Sul piano nazionale Manfredi è cauto ma non silenzioso. Più volte è stato indicato come un nome da tenere in considerazione in caso di campo larghissimo, di governo di larghe intese. Una «riserva della Repubblica». L'ex rettore fa però spallucce e si tiene bassissimo. Alla domanda diretta preferisce non scegliere tra la segretaria del Partito Democratico Elly Schlein e il leader del Movimento Cinque Stelle Giuseppe Conte in caso di primarie («io mi auguro che non le facciano» dice). Dice che le città metropolitane italiane sono quasi tutte a guida centrosinistra e che questo è un patrimonio da valorizzare.

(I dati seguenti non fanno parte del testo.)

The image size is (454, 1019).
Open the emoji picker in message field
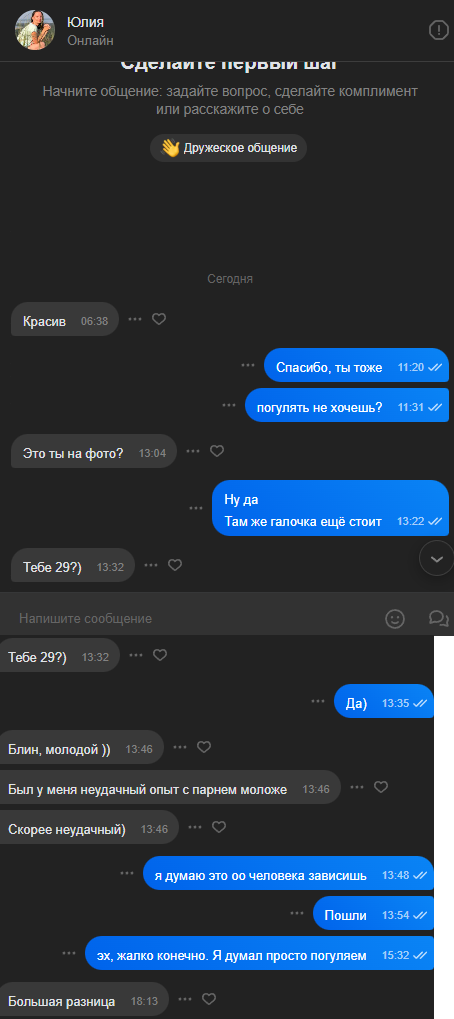coord(395,618)
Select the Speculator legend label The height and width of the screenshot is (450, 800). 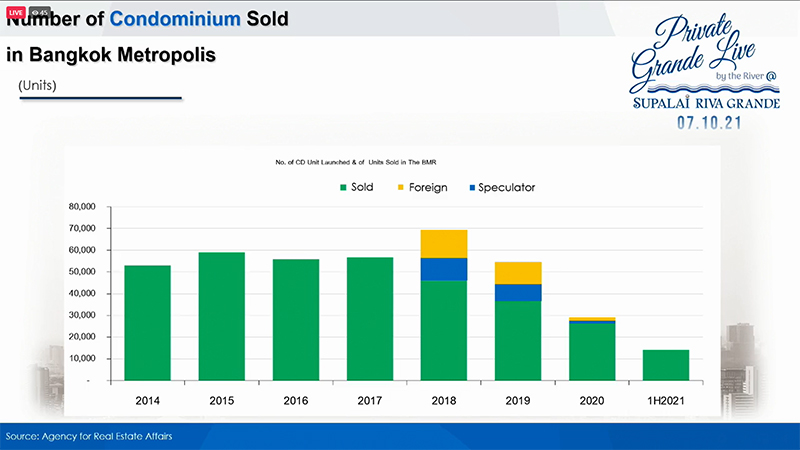tap(507, 188)
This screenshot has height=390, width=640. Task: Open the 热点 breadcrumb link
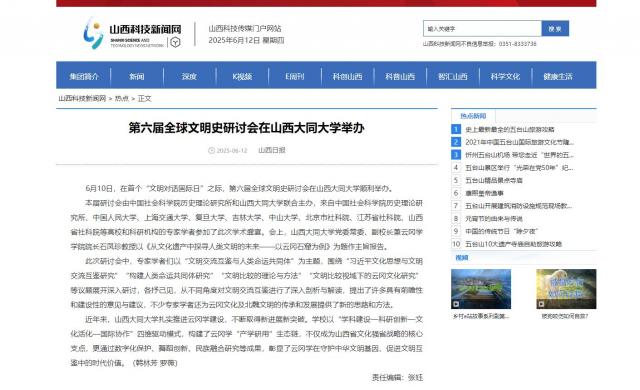tap(122, 98)
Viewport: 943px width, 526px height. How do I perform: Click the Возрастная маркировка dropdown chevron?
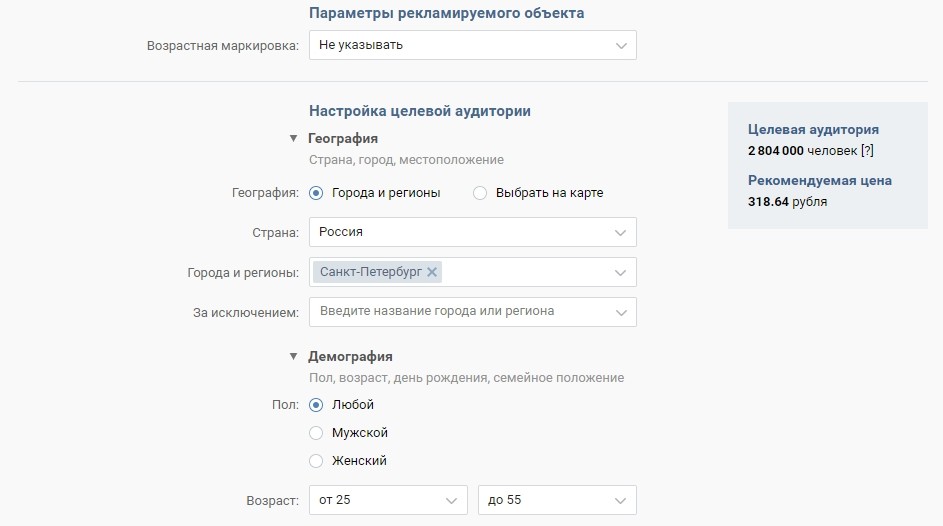tap(621, 46)
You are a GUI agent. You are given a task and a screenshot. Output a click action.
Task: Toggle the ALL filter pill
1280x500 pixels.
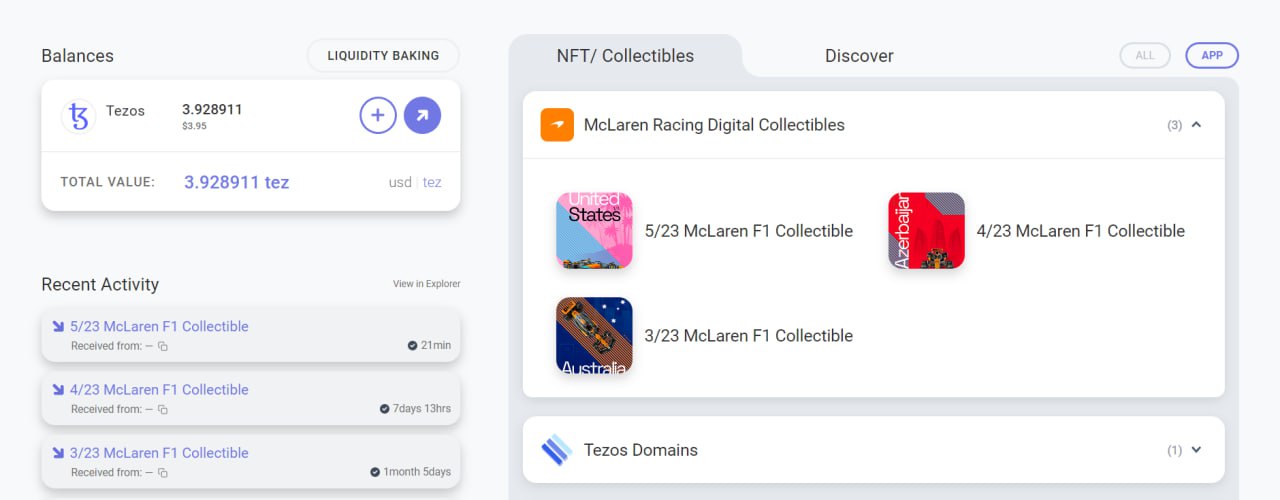point(1145,56)
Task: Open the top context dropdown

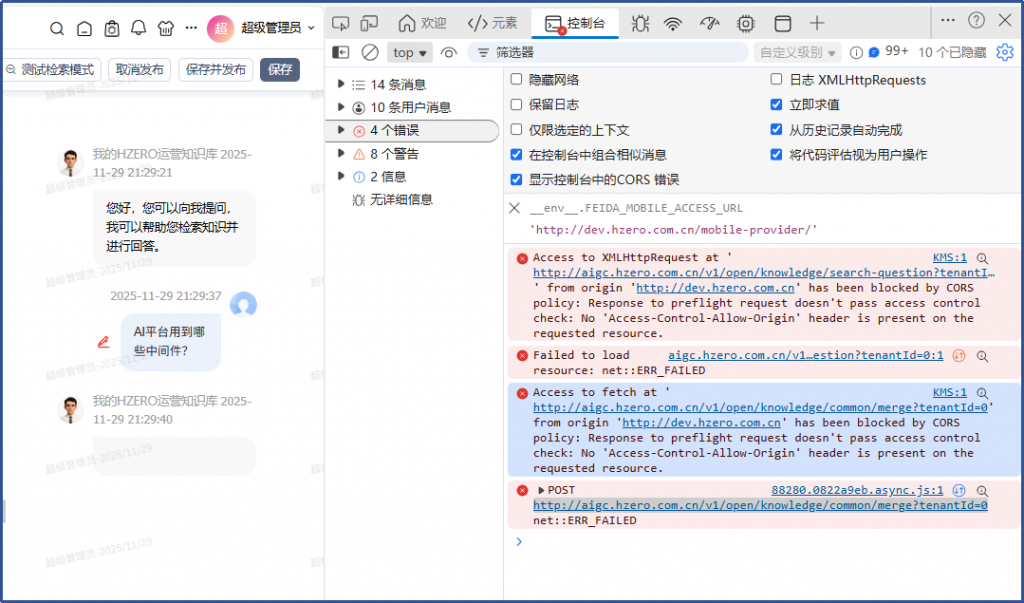Action: (x=409, y=52)
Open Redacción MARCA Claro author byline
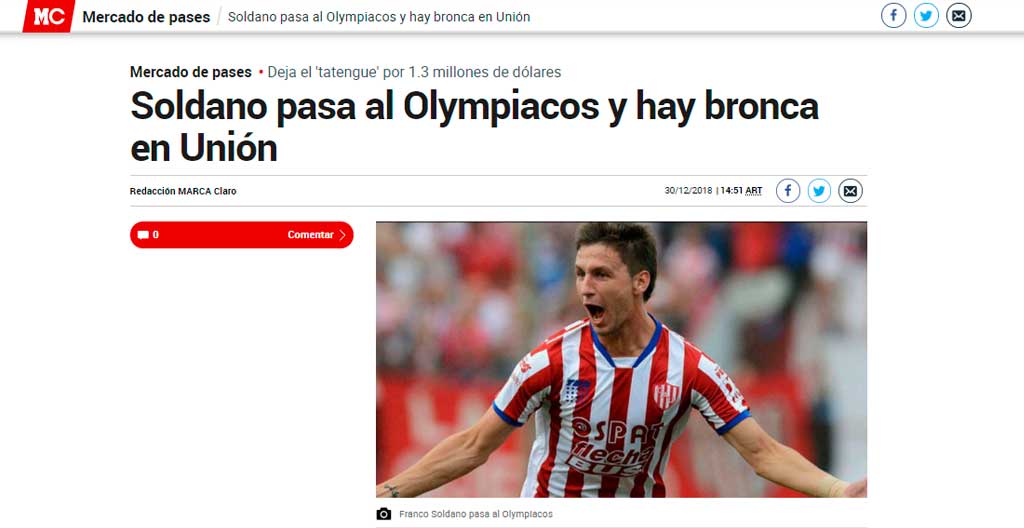This screenshot has height=528, width=1024. [183, 191]
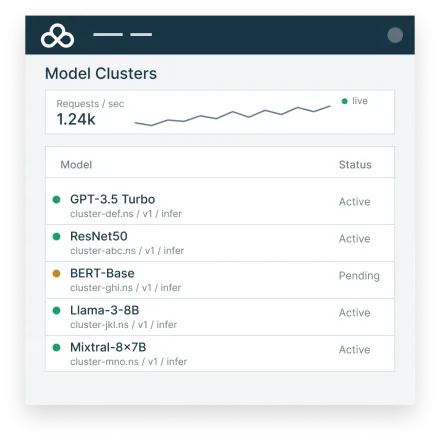440x440 pixels.
Task: Open the gray user avatar circle
Action: click(395, 35)

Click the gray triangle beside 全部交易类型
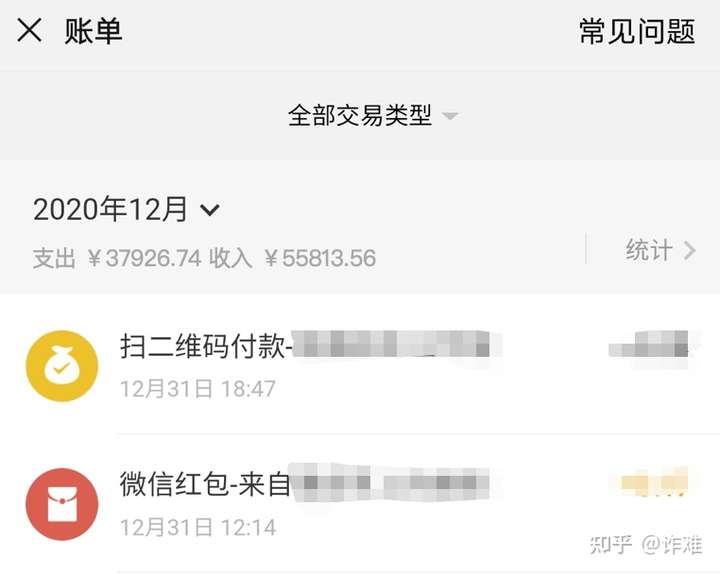point(450,116)
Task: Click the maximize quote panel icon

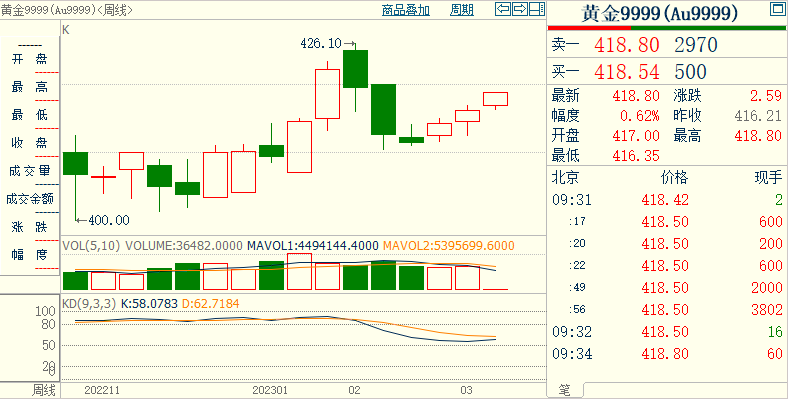Action: tap(777, 9)
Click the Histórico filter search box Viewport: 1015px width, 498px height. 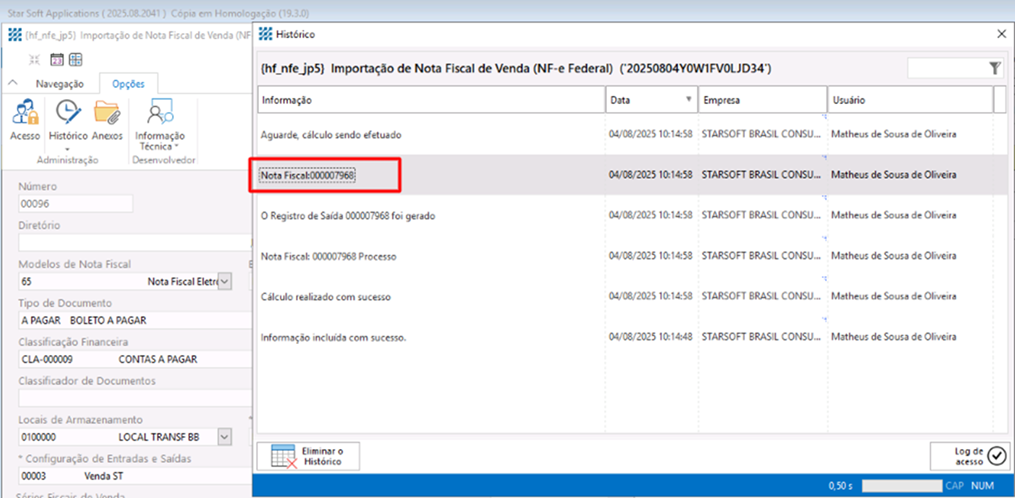tap(945, 68)
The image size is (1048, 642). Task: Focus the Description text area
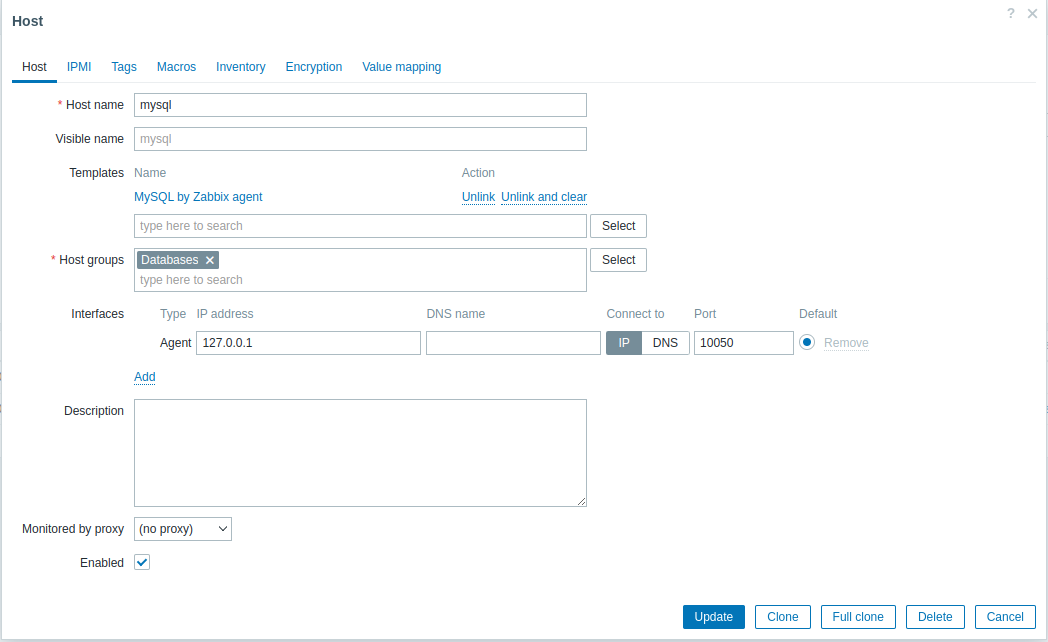click(360, 453)
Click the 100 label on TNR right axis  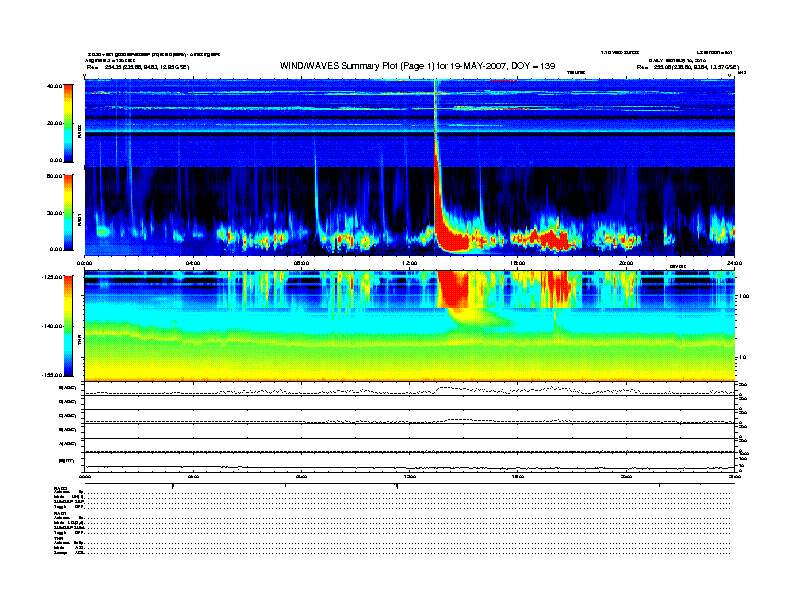point(741,297)
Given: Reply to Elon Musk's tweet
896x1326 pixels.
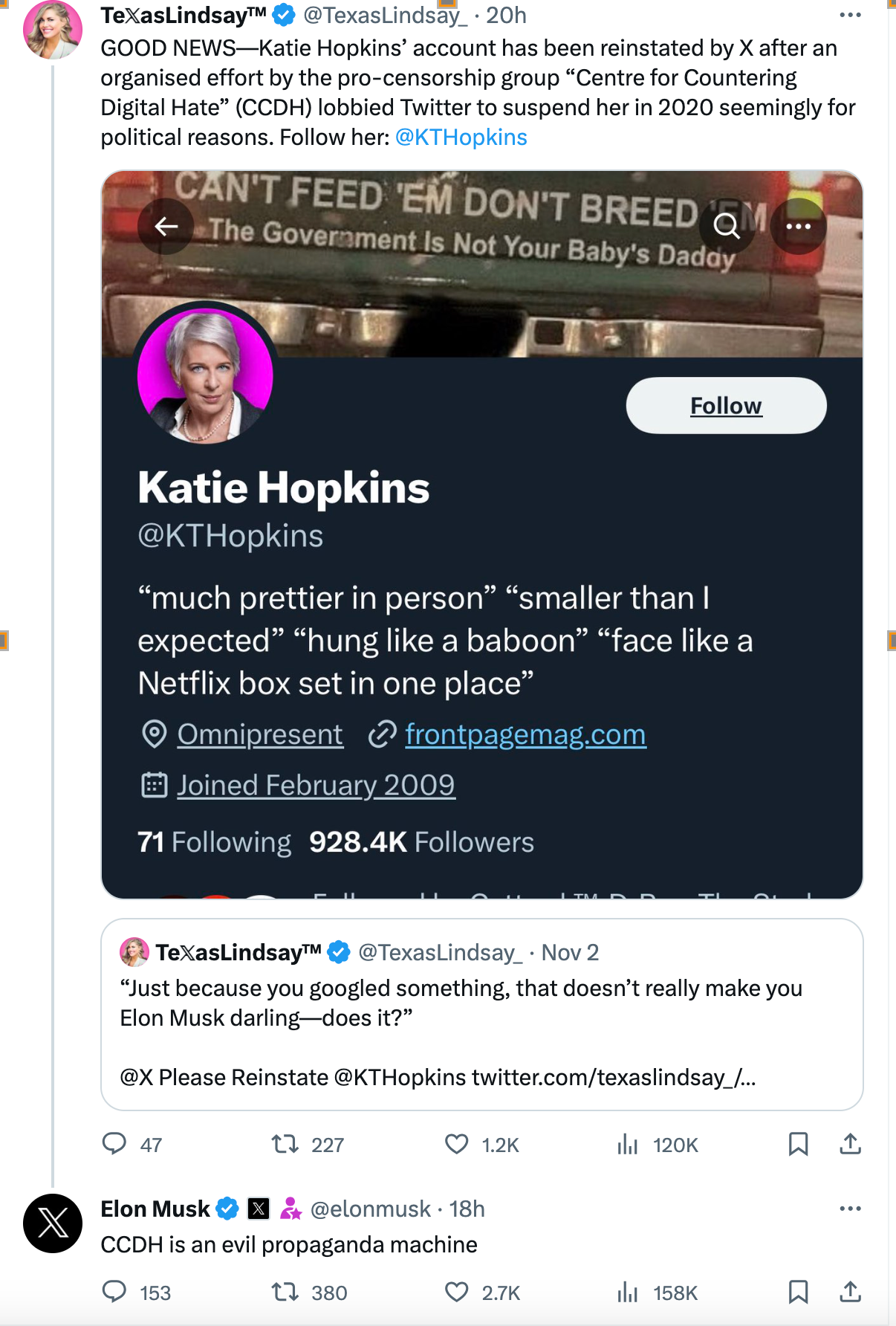Looking at the screenshot, I should [x=114, y=1293].
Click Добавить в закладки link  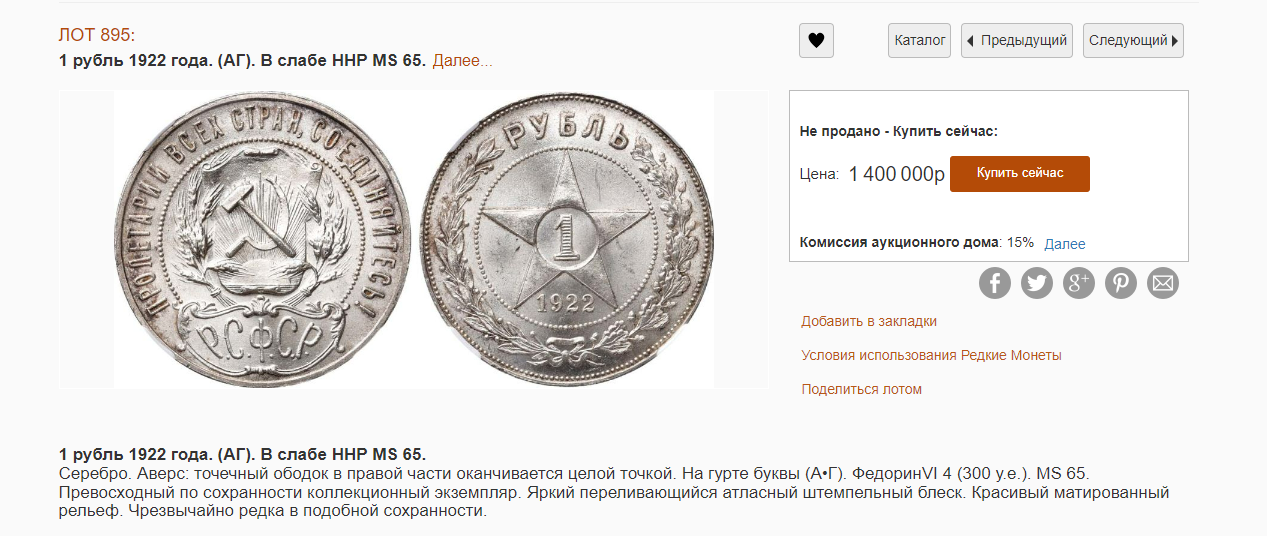(869, 321)
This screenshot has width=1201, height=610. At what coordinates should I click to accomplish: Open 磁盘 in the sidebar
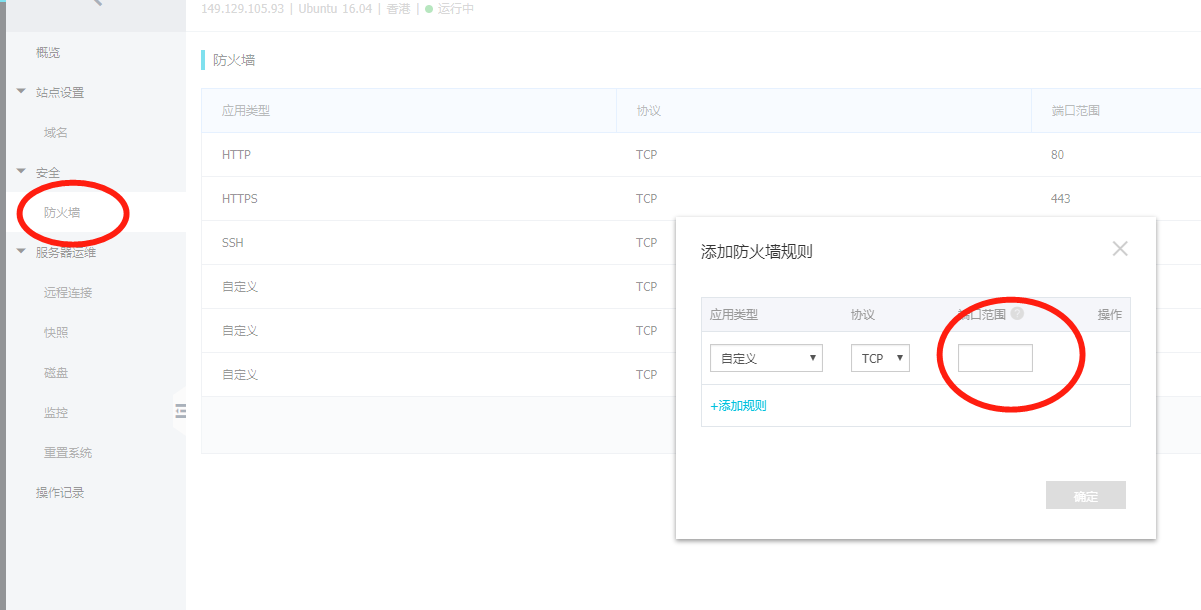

Però un programma nazionale lo ha, eccome. Tre priorità per il Paese: politica industriale seria, riforma della sanità universale (che "non può più reggere" con una popolazione così anziana), e politica della casa come strumento di cittadinanza, non solo di riparo. La difesa? Non aumentare la spesa, ma spendere meglio quella già stanziata.